■ **Input material**:
──────────────────────────────

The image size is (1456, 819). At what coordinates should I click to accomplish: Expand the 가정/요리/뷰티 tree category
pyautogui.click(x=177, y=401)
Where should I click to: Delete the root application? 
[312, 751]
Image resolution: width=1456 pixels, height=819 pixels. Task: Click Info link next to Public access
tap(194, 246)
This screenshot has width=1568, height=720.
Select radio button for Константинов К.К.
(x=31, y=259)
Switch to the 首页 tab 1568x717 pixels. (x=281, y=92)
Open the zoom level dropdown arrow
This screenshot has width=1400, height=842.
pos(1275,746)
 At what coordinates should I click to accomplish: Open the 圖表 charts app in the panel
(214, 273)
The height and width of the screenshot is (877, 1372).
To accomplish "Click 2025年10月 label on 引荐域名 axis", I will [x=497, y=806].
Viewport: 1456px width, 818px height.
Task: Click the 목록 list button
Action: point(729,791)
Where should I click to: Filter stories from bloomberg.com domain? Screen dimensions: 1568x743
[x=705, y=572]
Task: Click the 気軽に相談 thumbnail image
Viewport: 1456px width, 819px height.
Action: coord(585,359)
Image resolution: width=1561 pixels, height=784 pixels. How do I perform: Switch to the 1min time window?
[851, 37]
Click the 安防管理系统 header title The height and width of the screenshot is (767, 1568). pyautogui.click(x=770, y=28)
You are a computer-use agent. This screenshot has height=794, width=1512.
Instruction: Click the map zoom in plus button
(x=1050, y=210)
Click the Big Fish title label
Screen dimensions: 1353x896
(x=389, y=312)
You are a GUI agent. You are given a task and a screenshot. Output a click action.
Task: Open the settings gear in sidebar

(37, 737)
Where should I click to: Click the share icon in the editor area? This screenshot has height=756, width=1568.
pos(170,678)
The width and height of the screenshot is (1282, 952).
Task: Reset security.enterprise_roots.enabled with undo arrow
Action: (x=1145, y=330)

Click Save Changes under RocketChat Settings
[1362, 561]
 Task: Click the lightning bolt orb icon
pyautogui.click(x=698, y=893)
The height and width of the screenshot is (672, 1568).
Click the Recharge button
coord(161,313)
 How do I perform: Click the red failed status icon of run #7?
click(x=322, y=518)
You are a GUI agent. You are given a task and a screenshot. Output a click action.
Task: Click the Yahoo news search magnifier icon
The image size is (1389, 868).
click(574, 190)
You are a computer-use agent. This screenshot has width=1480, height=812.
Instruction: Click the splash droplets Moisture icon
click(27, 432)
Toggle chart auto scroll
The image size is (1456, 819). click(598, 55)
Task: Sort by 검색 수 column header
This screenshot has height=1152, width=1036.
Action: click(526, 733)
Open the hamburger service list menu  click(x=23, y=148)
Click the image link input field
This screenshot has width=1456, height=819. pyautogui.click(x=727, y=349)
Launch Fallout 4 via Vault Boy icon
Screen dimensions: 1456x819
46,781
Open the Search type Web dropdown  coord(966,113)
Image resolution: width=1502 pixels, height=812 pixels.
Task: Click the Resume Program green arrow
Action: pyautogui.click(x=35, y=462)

──────────────────────────────

■ **Problem requirements**:
Word for word, restate the whole of the material above.

■ **Response**:
The image size is (1456, 819). At what coordinates should I click to accomplish: Expand the 가정/요리/뷰티 tree category
pyautogui.click(x=177, y=401)
Where should I click to: Delete the root application? 
[312, 751]
Image resolution: width=1456 pixels, height=819 pixels. Task: Click Info link next to Public access
tap(194, 246)
This screenshot has width=1568, height=720.
Select radio button for Константинов К.К.
(x=31, y=259)
Switch to the 首页 tab 1568x717 pixels. (x=281, y=92)
Open the zoom level dropdown arrow
This screenshot has width=1400, height=842.
pos(1275,746)
 At what coordinates should I click to accomplish: Open the 圖表 charts app in the panel
(214, 273)
The height and width of the screenshot is (877, 1372).
To accomplish "Click 2025年10月 label on 引荐域名 axis", I will [x=497, y=806].
Viewport: 1456px width, 818px height.
Task: Click the 목록 list button
Action: point(729,791)
Where should I click to: Filter stories from bloomberg.com domain? Screen dimensions: 1568x743
[x=705, y=572]
Task: Click the 気軽に相談 thumbnail image
Viewport: 1456px width, 819px height.
Action: coord(585,359)
Image resolution: width=1561 pixels, height=784 pixels. How do I perform: Switch to the 1min time window?
[851, 37]
Click the 安防管理系统 header title The height and width of the screenshot is (767, 1568). pyautogui.click(x=770, y=28)
You are a computer-use agent. This screenshot has height=794, width=1512.
Instruction: Click the map zoom in plus button
(x=1050, y=210)
Click the Big Fish title label
Screen dimensions: 1353x896
(x=389, y=312)
You are a GUI agent. You are given a task and a screenshot. Output a click action.
Task: Open the settings gear in sidebar

(37, 737)
Where should I click to: Click the share icon in the editor area? This screenshot has height=756, width=1568.
pos(170,678)
The width and height of the screenshot is (1282, 952).
Task: Reset security.enterprise_roots.enabled with undo arrow
Action: (x=1145, y=330)

Click Save Changes under RocketChat Settings
[1362, 561]
 Task: Click the lightning bolt orb icon
pyautogui.click(x=698, y=893)
The height and width of the screenshot is (672, 1568).
Click the Recharge button
coord(161,313)
 How do I perform: Click the red failed status icon of run #7?
click(x=322, y=518)
You are a GUI agent. You are given a task and a screenshot. Output a click action.
Task: Click the Yahoo news search magnifier icon
The image size is (1389, 868).
click(574, 190)
You are a computer-use agent. This screenshot has width=1480, height=812.
Instruction: Click the splash droplets Moisture icon
click(27, 432)
Toggle chart auto scroll
The image size is (1456, 819). click(598, 55)
Task: Sort by 검색 수 column header
This screenshot has height=1152, width=1036.
Action: click(526, 733)
Open the hamburger service list menu  click(x=23, y=148)
Click the image link input field
This screenshot has width=1456, height=819. pyautogui.click(x=727, y=349)
Launch Fallout 4 via Vault Boy icon
Screen dimensions: 1456x819
46,781
Open the Search type Web dropdown  coord(966,113)
Image resolution: width=1502 pixels, height=812 pixels.
Task: Click the Resume Program green arrow
Action: pyautogui.click(x=35, y=462)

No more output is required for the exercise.